### Task details:
Take the line containing "This screenshot has height=655, width=1099." through the last line of the data and retype those lines exactly. Pictures do not belong in the copy.

Records from a data collection:

--- START ---

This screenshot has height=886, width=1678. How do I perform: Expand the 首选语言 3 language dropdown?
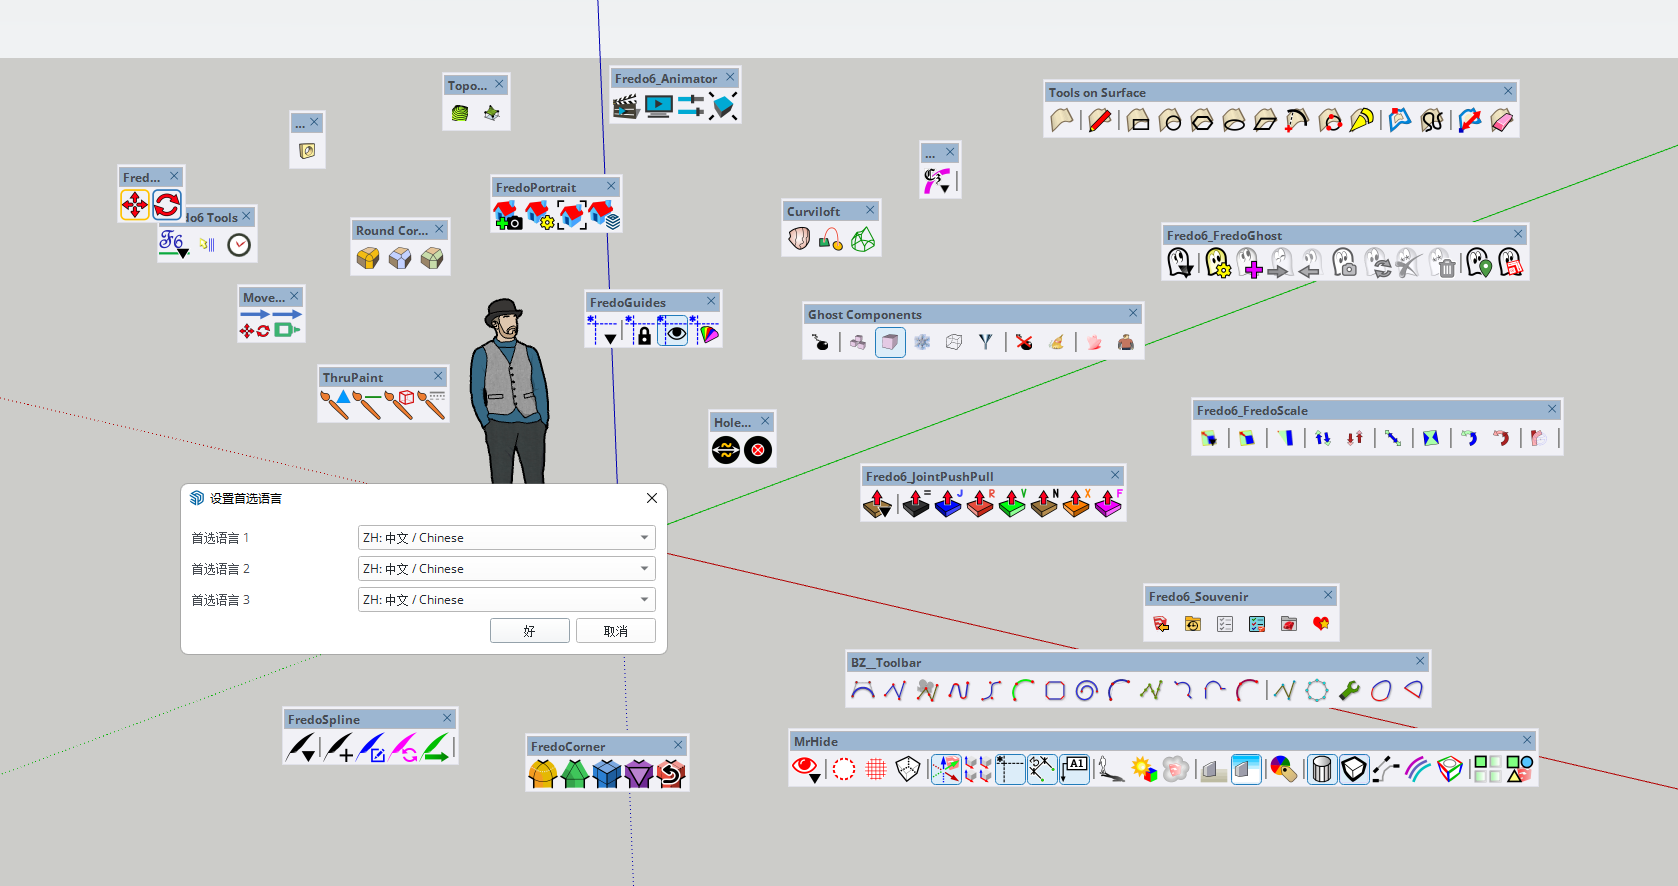506,600
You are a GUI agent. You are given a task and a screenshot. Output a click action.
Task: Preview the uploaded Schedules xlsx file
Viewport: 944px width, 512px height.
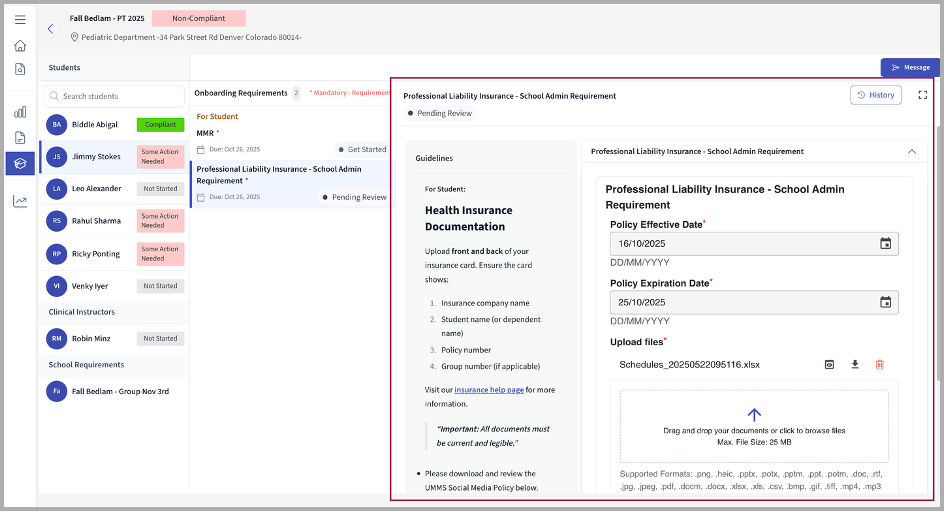pyautogui.click(x=829, y=365)
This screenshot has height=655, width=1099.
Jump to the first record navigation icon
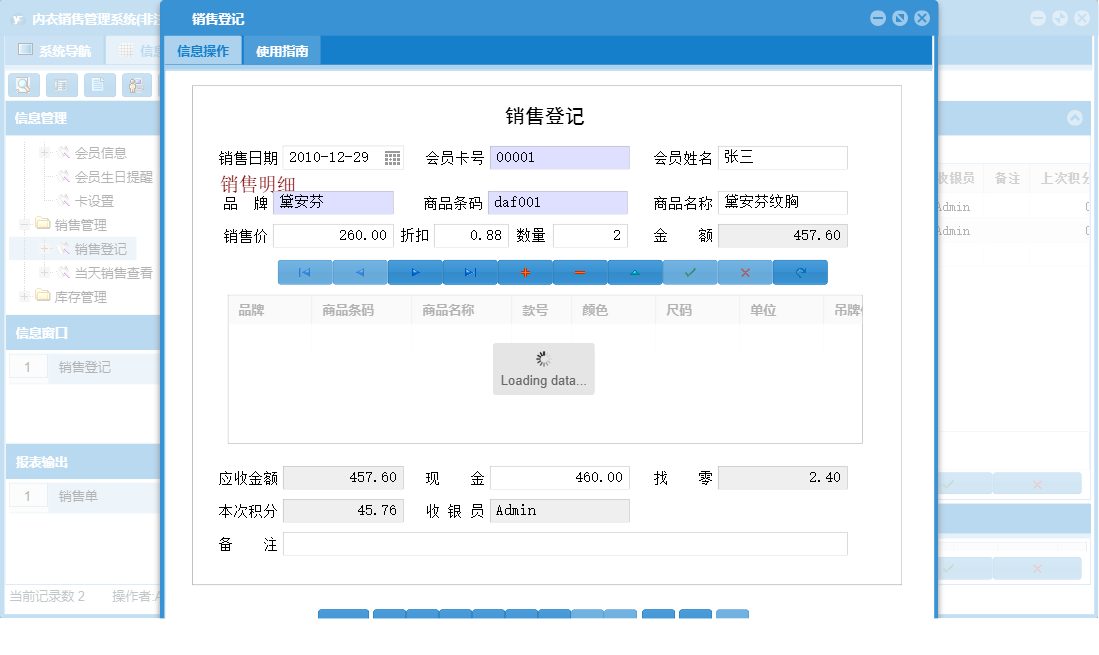pos(305,271)
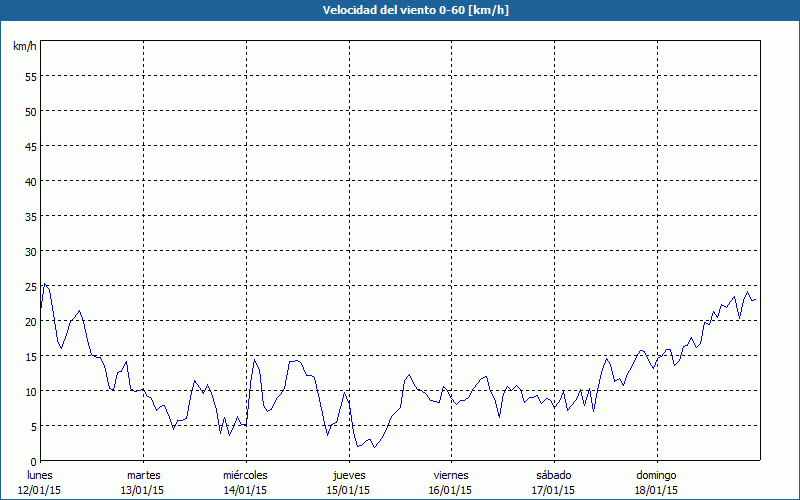Click the date label 18/01/15
The width and height of the screenshot is (800, 500).
tap(656, 490)
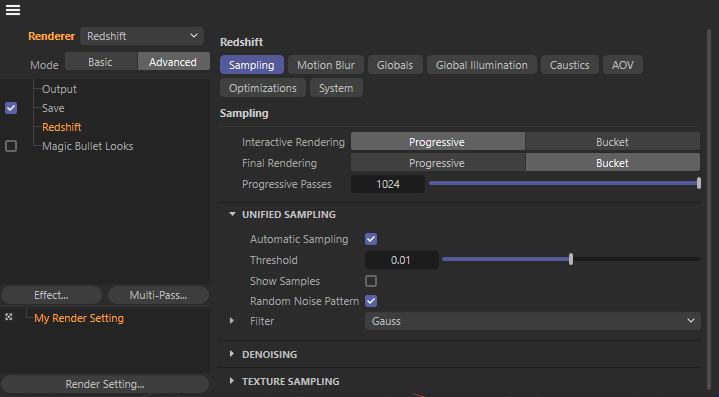
Task: Enable the Save checkbox
Action: click(x=11, y=108)
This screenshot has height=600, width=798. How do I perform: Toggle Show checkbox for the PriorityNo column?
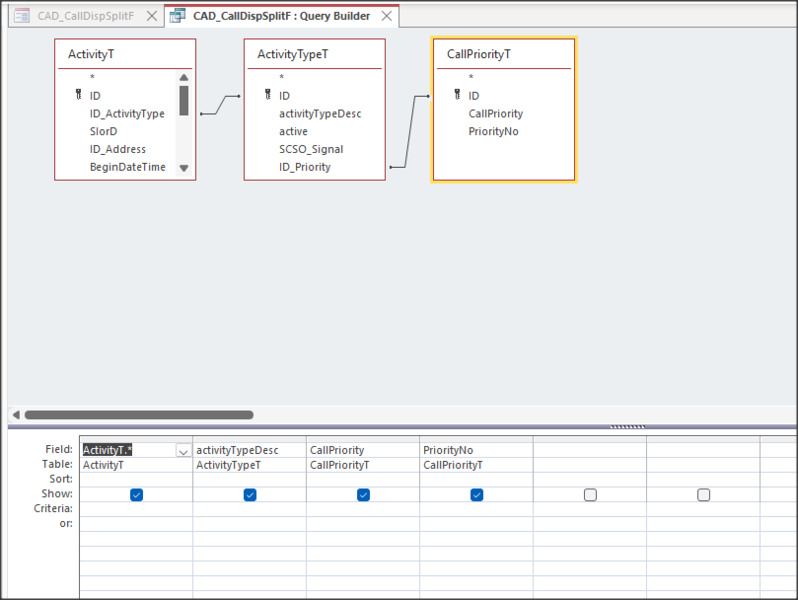click(477, 494)
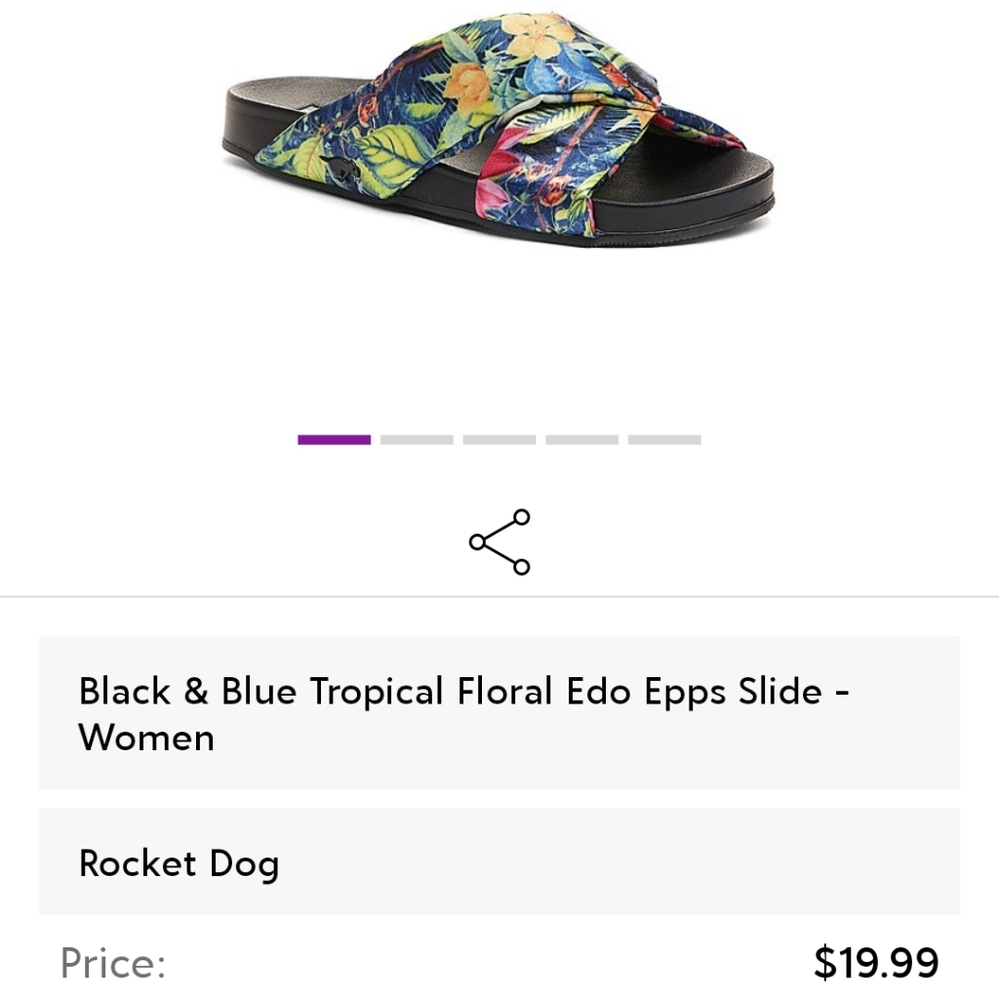Select the last carousel indicator dot
This screenshot has width=999, height=1000.
(x=666, y=439)

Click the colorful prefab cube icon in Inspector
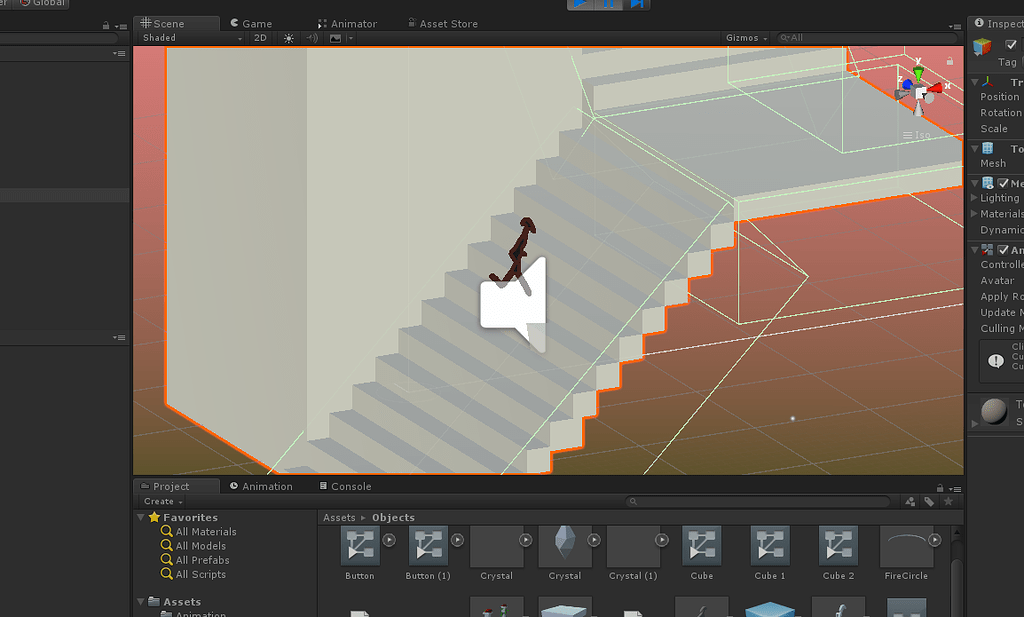point(984,46)
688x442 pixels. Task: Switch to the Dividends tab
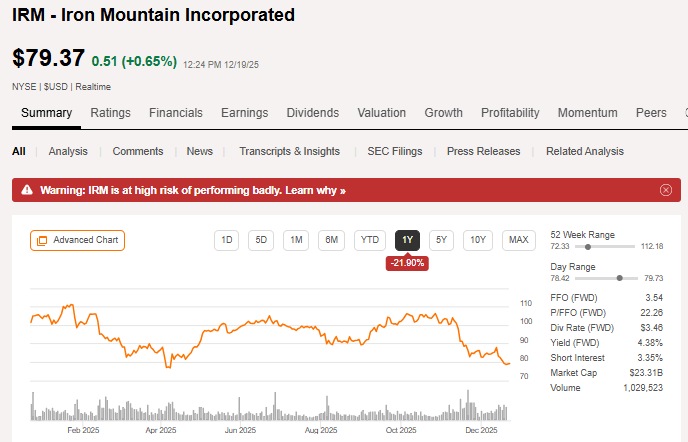click(313, 113)
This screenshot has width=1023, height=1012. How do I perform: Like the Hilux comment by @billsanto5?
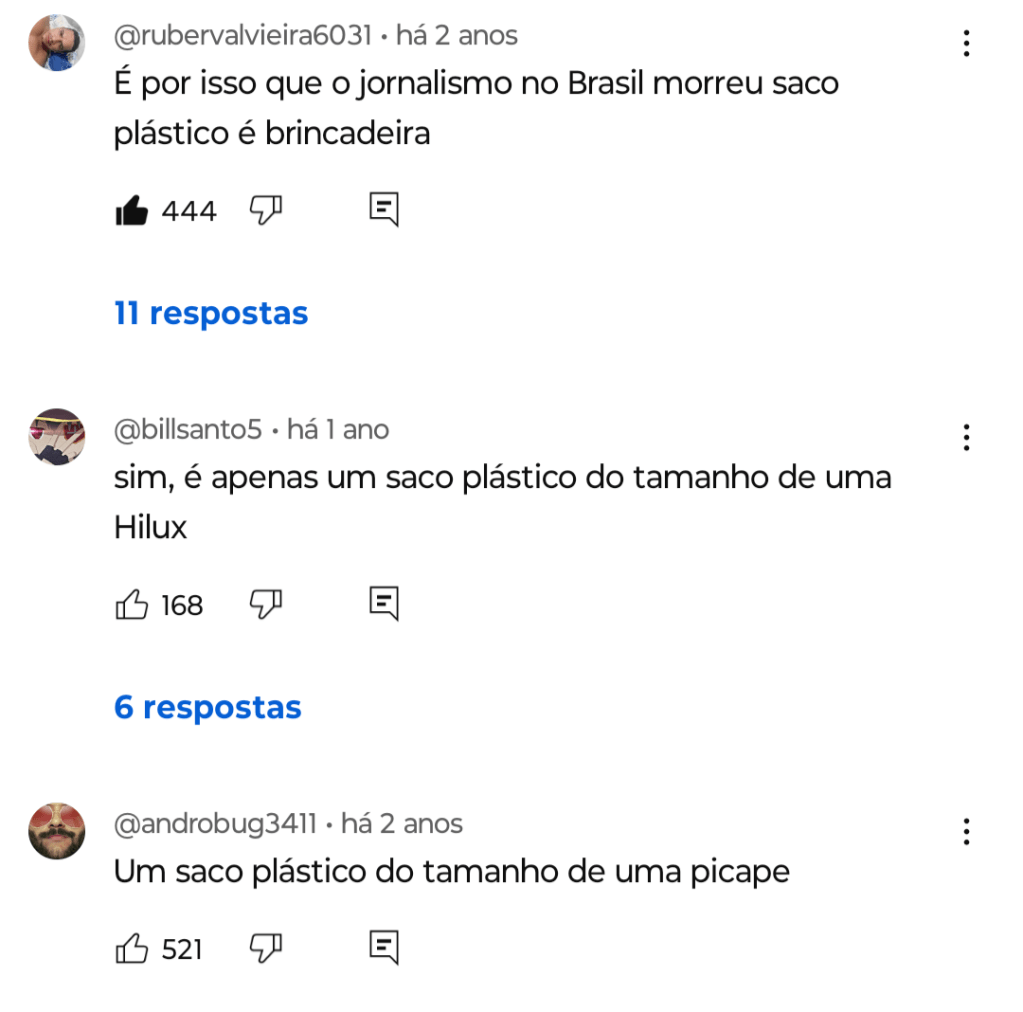[132, 604]
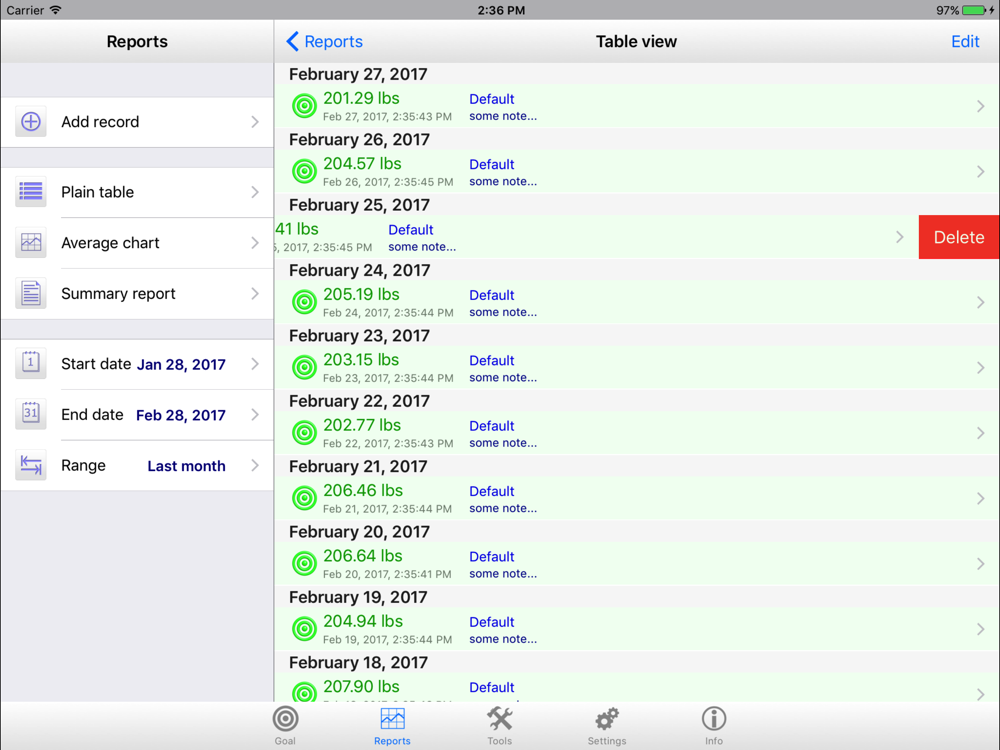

--- END ---

### Response:
This screenshot has height=655, width=1099.
Jump to the first record navigation icon
pos(305,271)
Click the date label 18/01/15
The width and height of the screenshot is (800, 500).
tap(656, 490)
Task: Enable the Save checkbox
Action: click(x=11, y=108)
This screenshot has height=600, width=798. How do I perform: Toggle Show checkbox for the PriorityNo column?
click(477, 494)
Select the last carousel indicator dot
This screenshot has width=999, height=1000.
(x=666, y=439)

Click the colorful prefab cube icon in Inspector
point(984,46)
688x442 pixels. Task: Switch to the Dividends tab
click(313, 113)
This screenshot has width=1023, height=1012. How do I perform: Like the Hilux comment by @billsanto5?
[132, 604]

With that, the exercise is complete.